ReAct (Reasoning + Acting) is the canonical agent pattern. The model reasons about what to do, takes an action (tool call), observes the result, and loops. It's the default, most agents are ReAct agents.
while not done:
thought = model.reason(context)
action = model.choose_tool(thought)
result = tool.execute(action)
context += (thought, action, result)
Simple in concept, surprisingly hard in practice.
Agent calls the same failing tool 50 times. Solution: hard caps on tool calls, exponential backoff, escalation when stuck.
Every step appends to context. On a 50-step task, the prompt becomes huge. Solution: summarize old context into checkpoints, drop low-value tool results.
Agent has 20 tools, picks the wrong one. Solution: fewer tools, better descriptions, or delegate to a sub-agent (see multi-agent).
Agent keeps going long after the task is done. Solution: explicit "stop when X" instructions, max-turn limits, model-emitted "task complete" signal.
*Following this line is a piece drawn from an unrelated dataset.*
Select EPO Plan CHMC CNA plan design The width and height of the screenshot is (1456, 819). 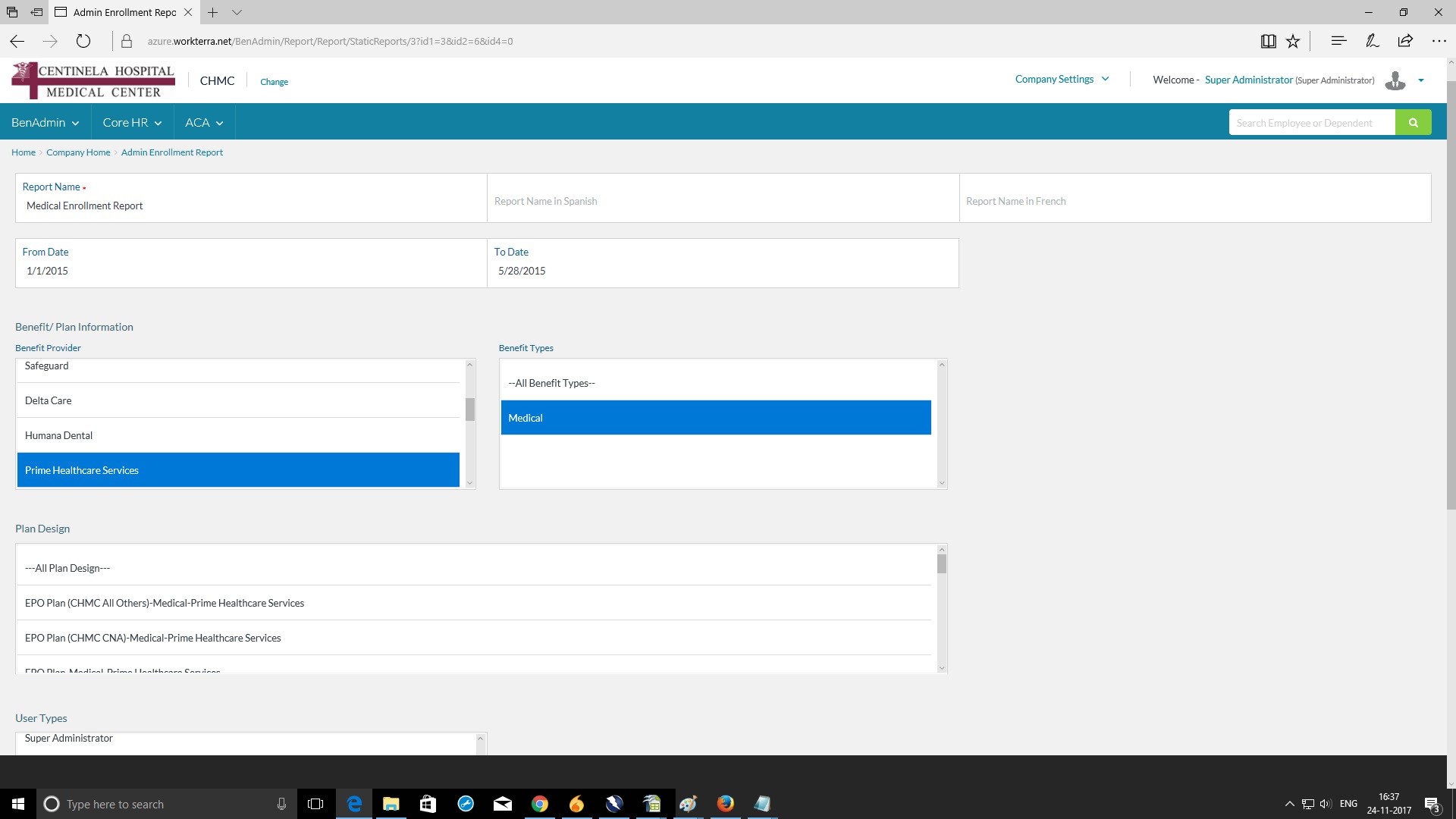tap(152, 638)
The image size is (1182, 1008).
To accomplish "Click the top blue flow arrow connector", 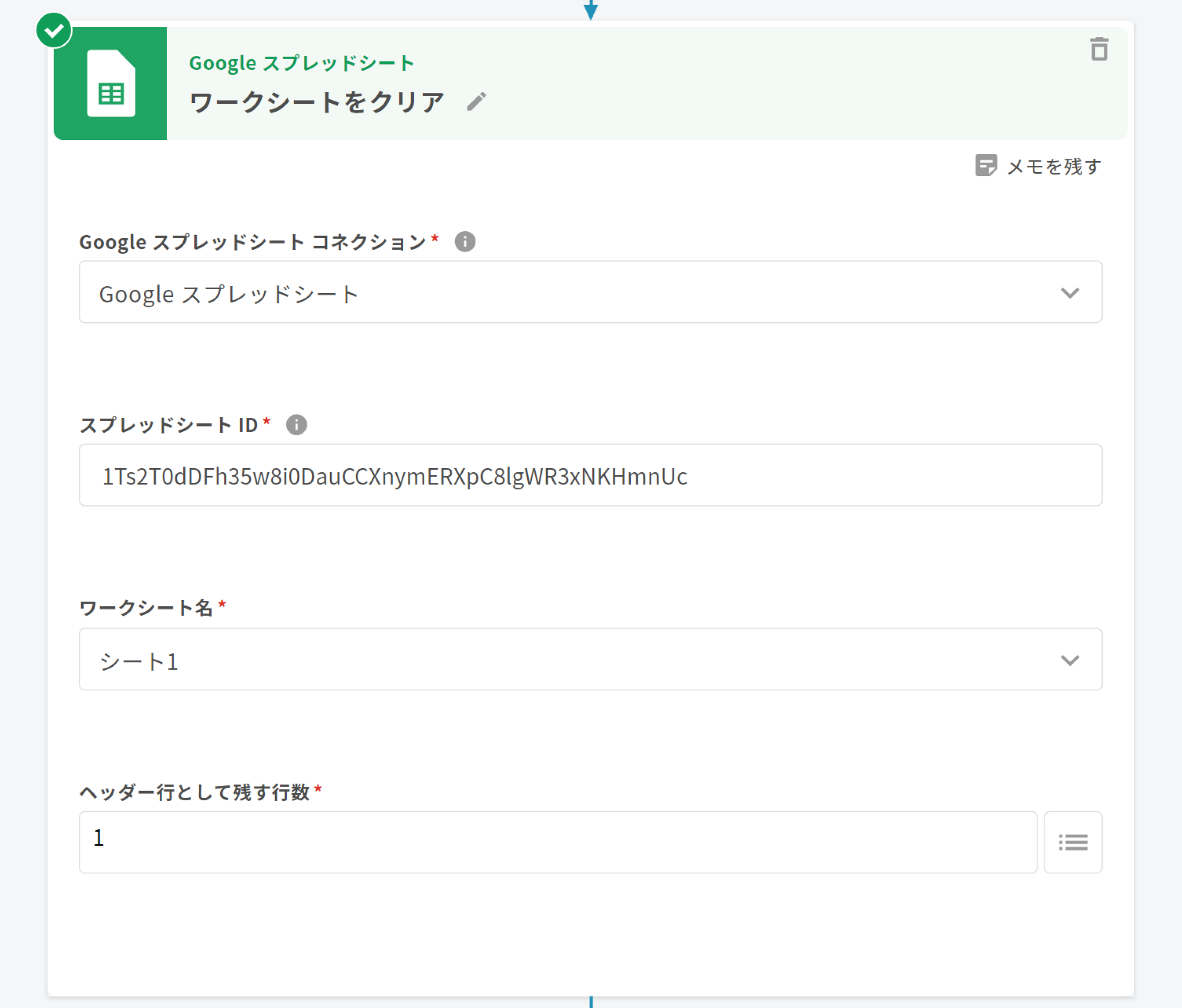I will pyautogui.click(x=591, y=10).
Early step sets the agent on the wrong track. Solution: planning pass before execution (see plan-execute), checkpoints with user approval, evaluation harness.
Goal: answer user's research question using web_search and fetch_url.
Reasoning each step:
1. What do I still need to know?
2. Is it a broad search or a specific URL fetch?
3. Call the tool.
4. Evaluate: did the result help?
Stop when:
- You can answer the question
- You've made 5 tool calls without substantial new info
- The user's question is beyond the scope of these tools
On tool error:
- Retry once with reformulated input
- If still erroring, state the failure and what you'd need to proceed
If the task has 20+ known steps and branching is minimal, plan-execute will outperform ReAct, less drift, more predictable. If the task has parallel subtasks, multi-agent can run them concurrently.
But for 80% of agent work, ReAct is the right default.